— begin —

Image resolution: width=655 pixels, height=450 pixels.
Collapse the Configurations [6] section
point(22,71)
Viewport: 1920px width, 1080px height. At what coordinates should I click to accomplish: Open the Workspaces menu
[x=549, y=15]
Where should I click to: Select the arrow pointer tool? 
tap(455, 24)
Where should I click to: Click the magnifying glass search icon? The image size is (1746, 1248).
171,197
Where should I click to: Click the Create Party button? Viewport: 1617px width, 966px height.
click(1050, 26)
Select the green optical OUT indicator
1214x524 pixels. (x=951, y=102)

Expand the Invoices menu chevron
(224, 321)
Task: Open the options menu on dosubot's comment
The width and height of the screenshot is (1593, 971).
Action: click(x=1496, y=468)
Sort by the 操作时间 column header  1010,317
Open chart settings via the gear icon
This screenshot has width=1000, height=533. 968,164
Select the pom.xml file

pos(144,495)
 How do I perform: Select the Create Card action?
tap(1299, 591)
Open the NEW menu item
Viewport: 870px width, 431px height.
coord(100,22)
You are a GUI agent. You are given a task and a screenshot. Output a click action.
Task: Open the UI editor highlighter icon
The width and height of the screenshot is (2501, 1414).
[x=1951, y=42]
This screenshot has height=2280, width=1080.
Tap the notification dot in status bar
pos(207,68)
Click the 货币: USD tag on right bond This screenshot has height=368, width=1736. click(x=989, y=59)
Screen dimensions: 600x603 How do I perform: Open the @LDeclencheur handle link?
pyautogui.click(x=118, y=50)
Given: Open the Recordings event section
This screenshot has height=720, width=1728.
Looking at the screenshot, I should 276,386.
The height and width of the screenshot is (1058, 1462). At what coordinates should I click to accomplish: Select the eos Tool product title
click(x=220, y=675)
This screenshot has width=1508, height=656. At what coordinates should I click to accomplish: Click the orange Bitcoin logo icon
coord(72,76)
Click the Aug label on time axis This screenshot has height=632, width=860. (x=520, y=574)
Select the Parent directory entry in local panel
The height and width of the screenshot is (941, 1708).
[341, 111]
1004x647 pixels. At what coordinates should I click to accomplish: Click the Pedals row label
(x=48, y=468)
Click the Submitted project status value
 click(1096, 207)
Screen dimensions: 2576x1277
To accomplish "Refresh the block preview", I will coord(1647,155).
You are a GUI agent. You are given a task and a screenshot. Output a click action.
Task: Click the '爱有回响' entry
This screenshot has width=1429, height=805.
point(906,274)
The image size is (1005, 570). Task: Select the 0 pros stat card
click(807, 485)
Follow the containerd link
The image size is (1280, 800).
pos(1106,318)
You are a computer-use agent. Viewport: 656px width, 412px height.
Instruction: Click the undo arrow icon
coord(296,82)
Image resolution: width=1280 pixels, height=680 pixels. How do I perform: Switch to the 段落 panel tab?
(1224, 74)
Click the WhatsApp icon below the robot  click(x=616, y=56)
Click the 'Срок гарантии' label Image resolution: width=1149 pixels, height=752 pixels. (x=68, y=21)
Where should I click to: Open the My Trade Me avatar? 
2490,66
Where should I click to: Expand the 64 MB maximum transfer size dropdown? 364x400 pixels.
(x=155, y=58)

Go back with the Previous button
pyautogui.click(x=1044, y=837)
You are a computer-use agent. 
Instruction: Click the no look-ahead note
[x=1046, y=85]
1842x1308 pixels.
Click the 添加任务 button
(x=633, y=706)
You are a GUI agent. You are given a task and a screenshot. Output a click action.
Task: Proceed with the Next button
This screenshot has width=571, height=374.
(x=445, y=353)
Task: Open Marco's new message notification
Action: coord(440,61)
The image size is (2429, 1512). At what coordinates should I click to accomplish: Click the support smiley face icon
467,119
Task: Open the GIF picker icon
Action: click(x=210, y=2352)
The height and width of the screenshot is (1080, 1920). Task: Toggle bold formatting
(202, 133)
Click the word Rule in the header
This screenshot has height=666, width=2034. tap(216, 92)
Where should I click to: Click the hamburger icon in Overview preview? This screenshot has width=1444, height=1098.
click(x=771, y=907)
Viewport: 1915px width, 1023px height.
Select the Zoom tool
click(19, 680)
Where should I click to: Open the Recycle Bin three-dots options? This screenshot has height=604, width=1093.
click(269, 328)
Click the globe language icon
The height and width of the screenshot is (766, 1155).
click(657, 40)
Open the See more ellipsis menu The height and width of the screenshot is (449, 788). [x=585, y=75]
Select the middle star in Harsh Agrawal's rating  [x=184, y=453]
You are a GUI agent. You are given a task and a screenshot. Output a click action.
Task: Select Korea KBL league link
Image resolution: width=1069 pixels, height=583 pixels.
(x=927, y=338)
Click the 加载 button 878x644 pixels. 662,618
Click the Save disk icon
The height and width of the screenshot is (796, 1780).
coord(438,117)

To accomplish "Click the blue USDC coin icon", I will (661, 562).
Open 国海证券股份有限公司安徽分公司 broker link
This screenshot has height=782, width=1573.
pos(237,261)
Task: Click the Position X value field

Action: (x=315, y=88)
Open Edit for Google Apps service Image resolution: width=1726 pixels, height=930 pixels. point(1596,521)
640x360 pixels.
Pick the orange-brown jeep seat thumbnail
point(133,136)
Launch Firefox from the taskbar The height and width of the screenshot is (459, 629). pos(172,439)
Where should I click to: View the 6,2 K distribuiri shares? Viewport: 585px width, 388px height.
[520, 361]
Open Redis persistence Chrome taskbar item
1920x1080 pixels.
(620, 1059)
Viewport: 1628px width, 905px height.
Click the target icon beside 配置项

— end —

Please express every one of the rows above as a JSON list of strings, with one string for each line and blank lines left out.

[
  "Image resolution: width=655 pixels, height=450 pixels.",
  "Collapse the Configurations [6] section",
  "point(22,71)",
  "Viewport: 1920px width, 1080px height. At what coordinates should I click to accomplish: Open the Workspaces menu",
  "[x=549, y=15]",
  "Where should I click to: Select the arrow pointer tool? ",
  "tap(455, 24)",
  "Where should I click to: Click the magnifying glass search icon? The image size is (1746, 1248).",
  "171,197",
  "Where should I click to: Click the Create Party button? Viewport: 1617px width, 966px height.",
  "click(1050, 26)",
  "Select the green optical OUT indicator",
  "1214x524 pixels. (x=951, y=102)",
  "Expand the Invoices menu chevron",
  "(224, 321)",
  "Task: Open the options menu on dosubot's comment",
  "The width and height of the screenshot is (1593, 971).",
  "Action: click(x=1496, y=468)",
  "Sort by the 操作时间 column header  1010,317",
  "Open chart settings via the gear icon",
  "This screenshot has width=1000, height=533. 968,164",
  "Select the pom.xml file",
  "pos(144,495)",
  " How do I perform: Select the Create Card action?",
  "tap(1299, 591)",
  "Open the NEW menu item",
  "Viewport: 870px width, 431px height.",
  "coord(100,22)",
  "You are a GUI agent. You are given a task and a screenshot. Output a click action.",
  "Task: Open the UI editor highlighter icon",
  "The width and height of the screenshot is (2501, 1414).",
  "[x=1951, y=42]",
  "This screenshot has height=2280, width=1080.",
  "Tap the notification dot in status bar",
  "pos(207,68)",
  "Click the 货币: USD tag on right bond This screenshot has height=368, width=1736. click(x=989, y=59)",
  "Screen dimensions: 600x603 How do I perform: Open the @LDeclencheur handle link?",
  "pyautogui.click(x=118, y=50)",
  "Given: Open the Recordings event section",
  "This screenshot has height=720, width=1728.",
  "Looking at the screenshot, I should 276,386.",
  "The height and width of the screenshot is (1058, 1462). At what coordinates should I click to accomplish: Select the eos Tool product title",
  "click(x=220, y=675)",
  "This screenshot has width=1508, height=656. At what coordinates should I click to accomplish: Click the orange Bitcoin logo icon",
  "coord(72,76)",
  "Click the Aug label on time axis This screenshot has height=632, width=860. (x=520, y=574)",
  "Select the Parent directory entry in local panel",
  "The height and width of the screenshot is (941, 1708).",
  "[341, 111]",
  "1004x647 pixels. At what coordinates should I click to accomplish: Click the Pedals row label",
  "(x=48, y=468)",
  "Click the Submitted project status value",
  " click(1096, 207)",
  "Screen dimensions: 2576x1277",
  "To accomplish \"Refresh the block preview\", I will coord(1647,155).",
  "You are a GUI agent. You are given a task and a screenshot. Output a click action.",
  "Task: Click the '爱有回响' entry",
  "This screenshot has width=1429, height=805.",
  "point(906,274)",
  "The image size is (1005, 570). Task: Select the 0 pros stat card",
  "click(807, 485)",
  "Follow the containerd link",
  "The image size is (1280, 800).",
  "pos(1106,318)",
  "You are a computer-use agent. Viewport: 656px width, 412px height.",
  "Instruction: Click the undo arrow icon",
  "coord(296,82)",
  "Image resolution: width=1280 pixels, height=680 pixels. How do I perform: Switch to the 段落 panel tab?",
  "(1224, 74)",
  "Click the WhatsApp icon below the robot  click(x=616, y=56)",
  "Click the 'Срок гарантии' label Image resolution: width=1149 pixels, height=752 pixels. (x=68, y=21)",
  "Where should I click to: Open the My Trade Me avatar? ",
  "2490,66",
  "Where should I click to: Expand the 64 MB maximum transfer size dropdown? 364x400 pixels.",
  "(x=155, y=58)",
  "Go back with the Previous button",
  "pyautogui.click(x=1044, y=837)",
  "You are a computer-use agent. ",
  "Instruction: Click the no look-ahead note",
  "[x=1046, y=85]",
  "1842x1308 pixels.",
  "Click the 添加任务 button",
  "(x=633, y=706)",
  "You are a GUI agent. You are given a task and a screenshot. Output a click action.",
  "Task: Proceed with the Next button",
  "This screenshot has width=571, height=374.",
  "(x=445, y=353)",
  "Task: Open Marco's new message notification",
  "Action: coord(440,61)",
  "The image size is (2429, 1512). At what coordinates should I click to accomplish: Click the support smiley face icon",
  "467,119",
  "Task: Open the GIF picker icon",
  "Action: click(x=210, y=2352)",
  "The height and width of the screenshot is (1080, 1920). Task: Toggle bold formatting",
  "(202, 133)",
  "Click the word Rule in the header",
  "This screenshot has height=666, width=2034. tap(216, 92)",
  "Where should I click to: Click the hamburger icon in Overview preview? This screenshot has width=1444, height=1098.",
  "click(x=771, y=907)",
  "Viewport: 1915px width, 1023px height.",
  "Select the Zoom tool",
  "click(19, 680)",
  "Where should I click to: Open the Recycle Bin three-dots options? This screenshot has height=604, width=1093.",
  "click(269, 328)",
  "Click the globe language icon",
  "The height and width of the screenshot is (766, 1155).",
  "click(657, 40)",
  "Open the See more ellipsis menu The height and width of the screenshot is (449, 788). [x=585, y=75]",
  "Select the middle star in Harsh Agrawal's rating  [x=184, y=453]",
  "You are a GUI agent. You are given a task and a screenshot. Output a click action.",
  "Task: Select Korea KBL league link",
  "Image resolution: width=1069 pixels, height=583 pixels.",
  "(x=927, y=338)",
  "Click the 加载 button 878x644 pixels. 662,618",
  "Click the Save disk icon",
  "The height and width of the screenshot is (796, 1780).",
  "coord(438,117)",
  "To accomplish \"Click the blue USDC coin icon\", I will (661, 562).",
  "Open 国海证券股份有限公司安徽分公司 broker link",
  "This screenshot has height=782, width=1573.",
  "pos(237,261)",
  "Task: Click the Position X value field",
  "Action: (x=315, y=88)",
  "Open Edit for Google Apps service Image resolution: width=1726 pixels, height=930 pixels. point(1596,521)",
  "640x360 pixels.",
  "Pick the orange-brown jeep seat thumbnail",
  "point(133,136)",
  "Launch Firefox from the taskbar The height and width of the screenshot is (459, 629). pos(172,439)",
  "Where should I click to: View the 6,2 K distribuiri shares? Viewport: 585px width, 388px height.",
  "[520, 361]",
  "Open Redis persistence Chrome taskbar item",
  "1920x1080 pixels.",
  "(620, 1059)",
  "Viewport: 1628px width, 905px height.",
  "Click the target icon beside 配置项"
]